El cuidado de los ecosistemas requiere una mirada que va más allá del presente, “porque cuando se busca solo un provecho económico rápido y fácil – advierte el Papa – a nadie le interesa de verdad su preservación. Pero el coste de los daños provocados por el descuido egoísta es mucho más elevado que el beneficio económico que se puede obtener. En el caso de la pérdida o del serio daño de algunas especies, estamos hablando de valores que superan todo cálculo”.

6) Deterioro de la calidad de la vida humana

Entre los componentes sociales del cambio global, añade Bergoglio, “se incluyen los efectos sobre el trabajo de algunas innovaciones tecnológicas, la exclusión social, la desigualdad en la disponibilidad y el consumo de energía y de otros servicios, la fragmentación social, el aumento de la violencia y el auge de nuevas formas de agresividad social, el narcotráfico y el consumo creciente de drogas entre los más jóvenes, la pérdida de identidad”.

Son signos, entre otros, “que muestran cómo el crecimiento de los últimos dos siglos no ha significado en todos sus aspectos un verdadero progreso integral y una mejora de la calidad de vida. Algunos de estos signos son al mismo tiempo síntomas de una verdadera degradación social, de una silenciosa ruptura de los vínculos de integración y de comunión social”.

7) La desigualdad planetaria

Hoy, observa el papa Francisco, no podemos dejar de reconocer que “una verdadera mirada ecológica es cada vez más una mirada social que debe integrar la justicia en las discusiones sobre el ambiente, para escuchar tanto el grito de la tierra como el grito de los pobres”.

La desigualdad, dice el Papa, “no afecta sólo a los individuos, sino a países enteros, y obliga a pensar en una ética de las relaciones internacionales.
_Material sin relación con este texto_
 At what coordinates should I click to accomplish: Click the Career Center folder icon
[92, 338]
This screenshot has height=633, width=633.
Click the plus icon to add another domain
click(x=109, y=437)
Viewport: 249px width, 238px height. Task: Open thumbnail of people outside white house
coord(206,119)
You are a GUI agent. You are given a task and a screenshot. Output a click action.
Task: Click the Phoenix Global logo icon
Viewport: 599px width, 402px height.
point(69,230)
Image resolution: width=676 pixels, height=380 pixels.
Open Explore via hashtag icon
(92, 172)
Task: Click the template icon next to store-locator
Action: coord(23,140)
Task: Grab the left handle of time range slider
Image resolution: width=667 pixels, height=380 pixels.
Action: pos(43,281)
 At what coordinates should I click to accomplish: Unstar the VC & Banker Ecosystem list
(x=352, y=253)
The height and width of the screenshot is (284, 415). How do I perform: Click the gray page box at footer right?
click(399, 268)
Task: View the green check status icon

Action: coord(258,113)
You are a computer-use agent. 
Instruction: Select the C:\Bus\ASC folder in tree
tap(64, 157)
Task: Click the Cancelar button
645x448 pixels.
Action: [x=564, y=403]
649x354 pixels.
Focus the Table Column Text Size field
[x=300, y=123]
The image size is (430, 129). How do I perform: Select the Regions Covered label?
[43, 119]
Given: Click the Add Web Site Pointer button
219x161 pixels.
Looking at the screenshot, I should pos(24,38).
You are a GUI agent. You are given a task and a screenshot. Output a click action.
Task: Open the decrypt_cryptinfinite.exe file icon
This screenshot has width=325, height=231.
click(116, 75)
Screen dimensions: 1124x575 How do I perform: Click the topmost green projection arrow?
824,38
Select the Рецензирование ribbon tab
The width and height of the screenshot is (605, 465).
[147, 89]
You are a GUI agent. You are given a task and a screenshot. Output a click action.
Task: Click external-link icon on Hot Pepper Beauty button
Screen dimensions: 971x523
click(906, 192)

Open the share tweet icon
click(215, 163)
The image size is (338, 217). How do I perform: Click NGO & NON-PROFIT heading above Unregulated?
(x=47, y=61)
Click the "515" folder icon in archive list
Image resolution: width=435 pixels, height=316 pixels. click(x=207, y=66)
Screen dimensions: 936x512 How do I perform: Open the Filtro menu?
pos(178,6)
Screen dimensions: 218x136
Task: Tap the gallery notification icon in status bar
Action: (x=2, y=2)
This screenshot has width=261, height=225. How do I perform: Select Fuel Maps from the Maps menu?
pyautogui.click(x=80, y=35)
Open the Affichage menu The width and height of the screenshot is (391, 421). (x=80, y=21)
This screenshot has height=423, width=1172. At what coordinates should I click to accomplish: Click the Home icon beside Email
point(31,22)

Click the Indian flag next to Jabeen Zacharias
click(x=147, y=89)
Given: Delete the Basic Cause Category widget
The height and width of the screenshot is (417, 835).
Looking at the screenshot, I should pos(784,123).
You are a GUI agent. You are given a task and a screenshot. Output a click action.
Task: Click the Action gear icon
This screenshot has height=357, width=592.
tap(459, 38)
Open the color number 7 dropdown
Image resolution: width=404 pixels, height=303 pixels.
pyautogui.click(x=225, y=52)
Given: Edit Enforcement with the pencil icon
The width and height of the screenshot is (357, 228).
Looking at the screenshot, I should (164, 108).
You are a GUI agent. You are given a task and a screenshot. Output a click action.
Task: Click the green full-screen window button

Hay en verdad una verdadera ‘deuda ecológica’, sobre todo entre el Norte y el Sur, relacionada con desequilibrios comerciales, con consecuencias en el ámbito ecológico, como también al uso desproporcionado de los recursos naturales llevado a cabo históricamente por algunos países”.

8) Los intereses de los grupos económicos

La sumisión de la política a la tecnología y a las finanzas se demuestra en el “fracaso” de las Cumbres mundiales sobre el clima. “Hay demasiados intereses particulares – concluye el papa – y muy fácilmente el interés económico llega a prevalecer sobre el bien común y a manipular la información para  no ver afectados sus proyectos”.

En esta línea, Bergoglio recuerda el Documento de Aparecida, en el cual se dijo explícitamente que las intervenciones sobre los recursos naturales no deben prevalecer sobre los intereses de grupos económicos que destruyen irracionalmente las fuentes de vida. “La alianza entre economía y tecnología – dice el Papa – acaba por dejar fuera todo lo que no forma parte de sus intereses inmediatos”.